Second, the meme and propaganda machine is in full force against the reappointment of corporation counsel even though voters in the last election were well aware who Mayor Thane would appoint as counsel. I guess that’s what happens when you don’t have a ‘mandate’.
Speaking of mandates, I’m curious how the local media will view the Iowa caucuses tonight. Here are the current poll results:
What’s interesting in Iowa is that it will be very unlikely that any candidate achieves more than 50% of the vote. Therefore, by our local definition of ‘winning’ as requiring more than 50% of the vote, it appears that no candidate can ‘win’ Iowa. Therefore, by our localized logic, no candidate should be deemed a winner and no candidate has a mandate to the presidency. In other words, the final vote matters not at all as no one will emerge with a mandate. Why, given any candidate, more people voted against said candidate than for!
So how can any candidate have a ‘mandate’?! Impossible!

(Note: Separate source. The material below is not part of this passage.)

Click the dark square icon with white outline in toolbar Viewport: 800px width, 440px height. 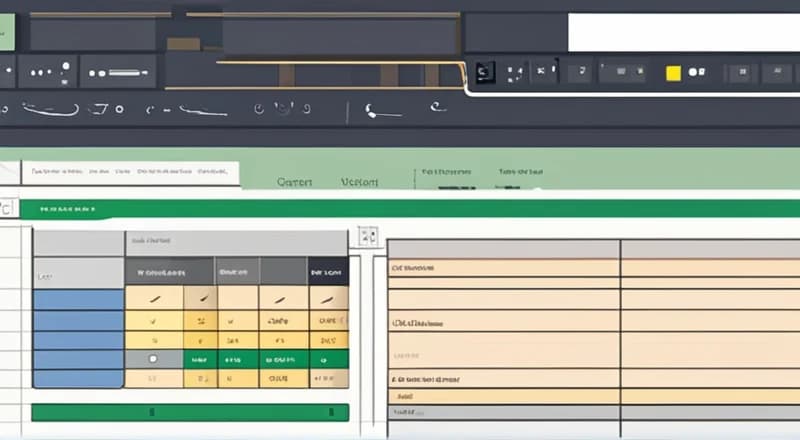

I sure hope the headlines tomorrow in the political media don’t claim ‘Candidate X Wins Iowa Caucuses’. Let’s hope they get it right with our local flavor of media with something like ‘Iowa Caucuses Confound Logical and Arithmetic Principles With Mass Confusion Over How to Interpret Vote Results: All Candidates Simultaneously Win and Lose With No Quantitative Difference in Outcomes. Candidates to Resolve Caucuses Through Duels to the Death”.
Let’s hope 2012 gives us more honest headlines than 2011.

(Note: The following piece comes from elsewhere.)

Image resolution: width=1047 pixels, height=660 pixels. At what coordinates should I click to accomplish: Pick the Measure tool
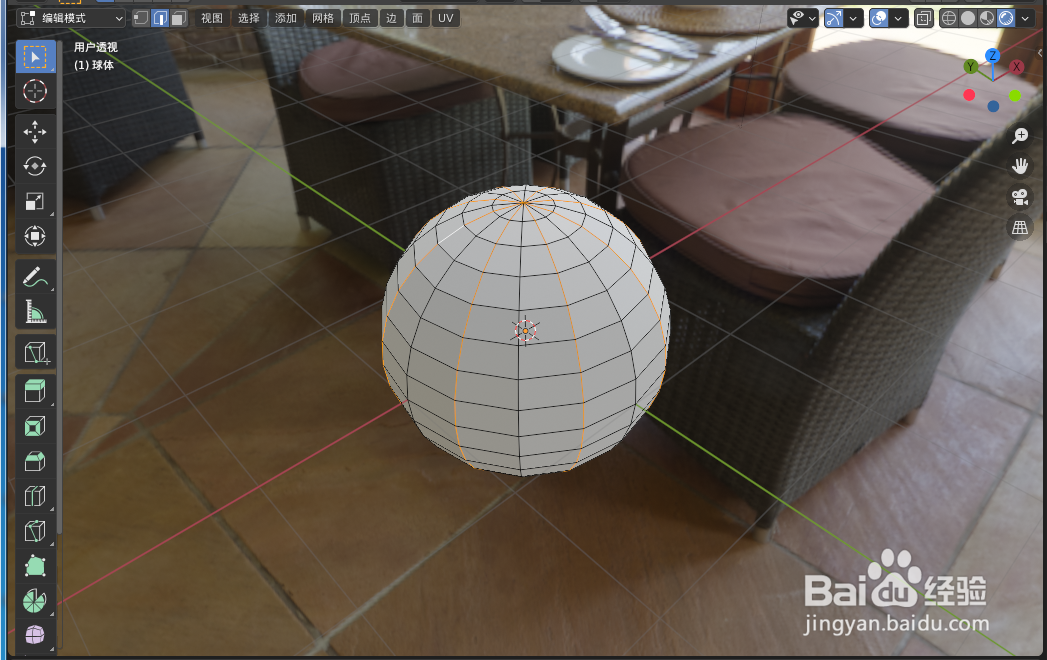pyautogui.click(x=35, y=311)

Shhh, be vewy quiet about this lest local media runs some research and analysis: GW Bush, our 43rd president, had no mandate either in the 2000 election. In fact, more people voted for Gore in the popular vote than Bush even without adding in the other candidates. Funny how no local media trumped the lack of mandate from Bush 43 in terms of policy or their ongoing term. But let’s not let the process and rules of engagement get in the way of a good meme.

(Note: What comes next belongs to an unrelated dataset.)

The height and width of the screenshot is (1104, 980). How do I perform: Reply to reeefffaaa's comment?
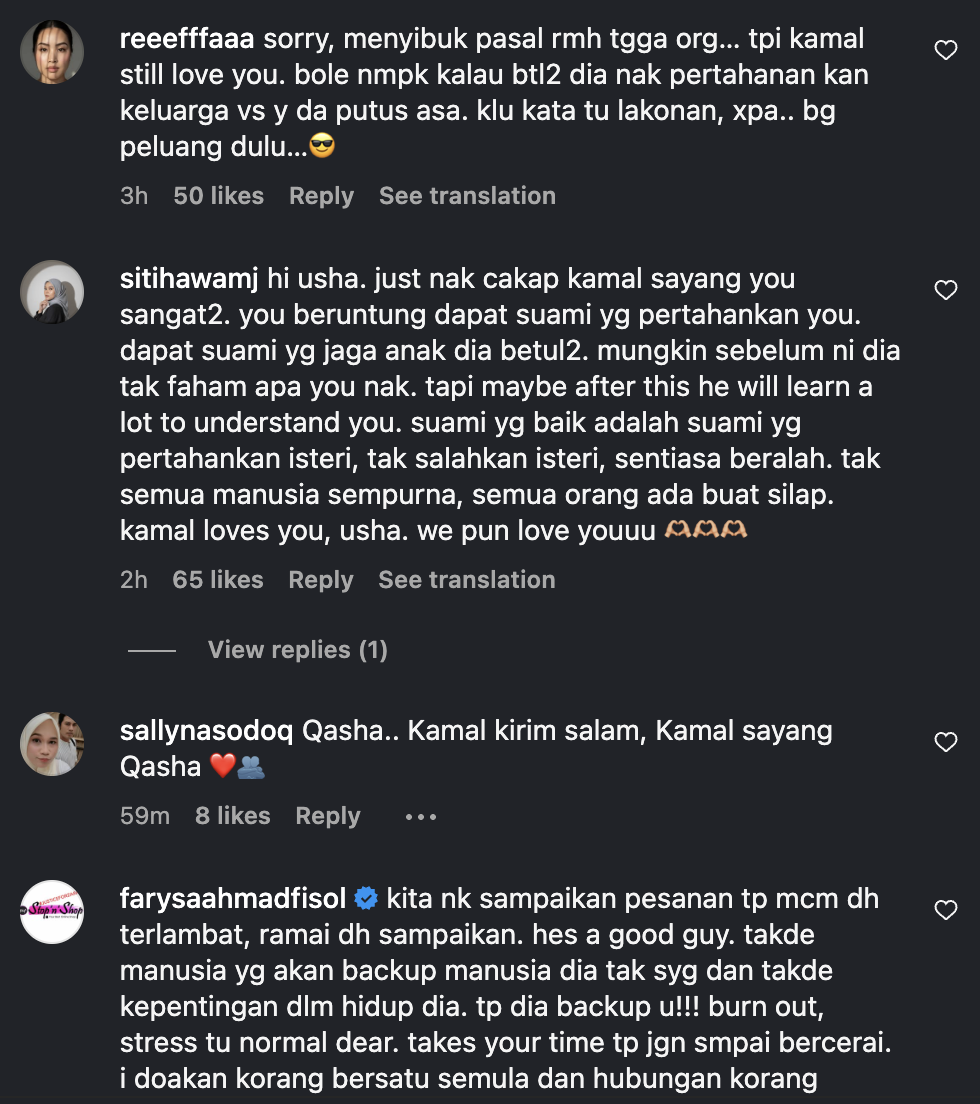coord(321,196)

And you crazy kids thought it was a ‘New’ Year.
Not at all, it’s the very same year over and over again.
Welcome to 2012, the prequel to 3012.
It makes no difference for me, living in the Town of Amsterdam, but I can understand others distaste for the corporation counsel asking for a 25 % increase in pay. It is unheard of in todays world to get an increase of 25% when others are taking cuts and givebacks.
I’m not sure if I would apply the idea of mandate to the corp counsel selection. Yes, informed voters knew who Thane would pick, however I would think that informed voters would also know that their common council choice could vote to deny that appointment. Checks and balances are the way things are supposed to work.
Tim,
The subtext to my ‘mandate’ posts center on legitimacy– the mandate meme serves to undermine legitimacy for any policy or action of your political opponent. If you can perpetuate the meme that “more people voted against the mayor” than for, then any policy or action naturally is tempered with the claim that it somehow lacks standing or grounds. For all the uproar by those who claim to uphold “will of the people” , I find it ironic that the will of the people in vote counts matters not in the case of corp counsel as the council’s vote demonstrates.
BTW I view the appointment and the salary as two distinct issues. The Council could have approved the appointment without the salary increase. But then that would undermine the other local meme that “political parties don’t matter in local politics”. That one is utterly hysterical.
Ah, I see – use of the “no mandate” idea against certain positions is what you are targeting. Really, either crying “mandate” or “no mandate” for or against any idea is difficult to defend.
I’m not sure what you mean by saying that approving the appointment but not the raise would have shown political motivation. Any more than not approving either?